Dem-em-protest Protesting pension reform in Armenia.

Torture and Ill-Treatment in Custody

“Local human rights activists report the continued use of torture and ill-treatment in custody, including in police stations and pretrial detention to coerce confessions, as well as in prisons and other facilities,” the report states and goes on to list a number of recorded cases of ill-treatment while in police custody.
Freedom of Expression

As was expected, a draft law that would hold media organizations responsible for comments deemed insulting (even those on social media) and libelous has affected Armenia’s ranking in the report. In the first half of 2014, a number of journalists and media outlets faced “spurious lawsuits and documented at least five incidents of physical violence against journalists.” The report gives specific examples of such incidents.

On June 24, journalists and others waited outside a Yerevan police department for the release of activists detained earlier that day. As police dispersed the crowd they also attacked several journalists. Police hit Ani Gevorgyan and Arpi Makhsudian of CivilNet.TV and smashed GALA TV cameraman Paylak Fahradian’s laptop.
Yet another blow to media freedom was the court case against Hraparak newspaper and Ilur.am website to disclose their sources as part of a criminal investigation. The OSCE office in Yerevan emphasized that one of the key principles in investigative journalism is a reporter’s right to protect his/her sources.

Alternative Military Service Reform and Army Abuses

“According to the religious freedom monitoring group Forum 18, for the first time since 1993 there are no Jehovah’s Witnesses imprisoned for conscientious objection to military service,” the Freedom House report states. While this has been hailed as progress, the report notes that concerns about conditions in the army are persistent. “Activists remain concerned about the thoroughness, transparency, and impartiality of investigations into non-combat deaths that are officially ruled accidents or suicides but where there may be evidence of violence.”

The report also touches upon disability rights, palliative care and minority rights in Armenia, primarily the LGBT community, which according to the report “continues to face discrimination, harassment and physical violence. Hate speech against LGBT people, including by public officials, remains a serious issue.”

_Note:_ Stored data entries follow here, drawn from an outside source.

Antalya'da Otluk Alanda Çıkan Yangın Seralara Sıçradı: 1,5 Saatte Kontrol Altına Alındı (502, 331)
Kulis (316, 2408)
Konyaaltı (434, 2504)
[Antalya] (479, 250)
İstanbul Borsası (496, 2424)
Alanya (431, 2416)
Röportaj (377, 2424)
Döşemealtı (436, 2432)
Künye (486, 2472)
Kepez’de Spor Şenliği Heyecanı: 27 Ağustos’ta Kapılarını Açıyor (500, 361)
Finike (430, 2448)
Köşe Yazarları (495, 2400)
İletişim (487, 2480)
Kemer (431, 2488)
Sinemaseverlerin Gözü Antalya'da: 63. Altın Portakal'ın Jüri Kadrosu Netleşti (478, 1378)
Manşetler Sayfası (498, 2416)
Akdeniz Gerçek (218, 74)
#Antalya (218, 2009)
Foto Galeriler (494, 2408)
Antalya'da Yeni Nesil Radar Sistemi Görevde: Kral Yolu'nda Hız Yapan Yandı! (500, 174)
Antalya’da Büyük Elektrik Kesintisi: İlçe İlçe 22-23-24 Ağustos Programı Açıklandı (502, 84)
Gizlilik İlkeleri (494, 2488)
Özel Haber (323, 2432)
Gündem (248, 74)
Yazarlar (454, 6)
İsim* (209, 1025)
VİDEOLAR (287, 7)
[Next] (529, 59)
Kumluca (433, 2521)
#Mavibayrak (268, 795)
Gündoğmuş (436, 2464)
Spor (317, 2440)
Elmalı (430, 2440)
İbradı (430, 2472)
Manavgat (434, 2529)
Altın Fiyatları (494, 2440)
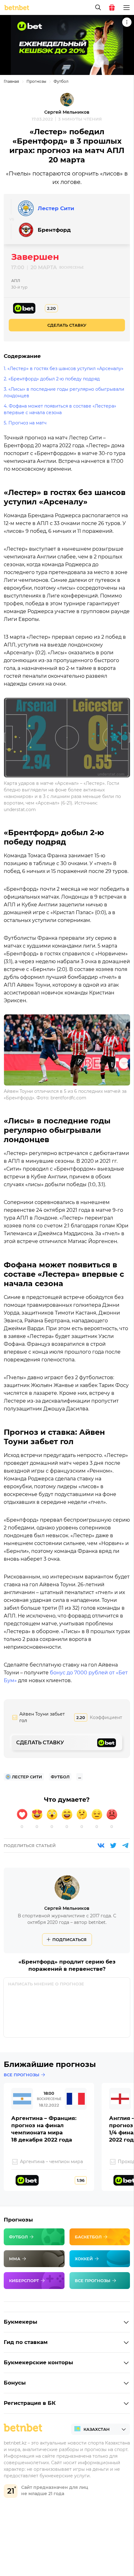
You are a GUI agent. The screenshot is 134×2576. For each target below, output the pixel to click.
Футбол (61, 81)
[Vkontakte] (101, 1845)
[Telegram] (125, 1845)
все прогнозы (21, 2074)
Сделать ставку (66, 325)
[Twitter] (113, 1845)
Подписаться (69, 1939)
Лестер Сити (56, 208)
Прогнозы (36, 81)
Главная (11, 81)
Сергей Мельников (66, 112)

Key International Actors The report also looks at what key international actors in the country and region say in their reviews about Armenia. Among expressed concerns by the United Nations, PACE, and the European Union was the ongoing and unfettered corruption, lack of an independent judiciary and a lack of a comprehensive anti-discrimination framework. However, in July 2014, a joint statement by the UN, EU, OSCE, and CoE commended Armenia for adopting a Human Rights Action Plan as an opportunity for meaningful accountability and human rights progress.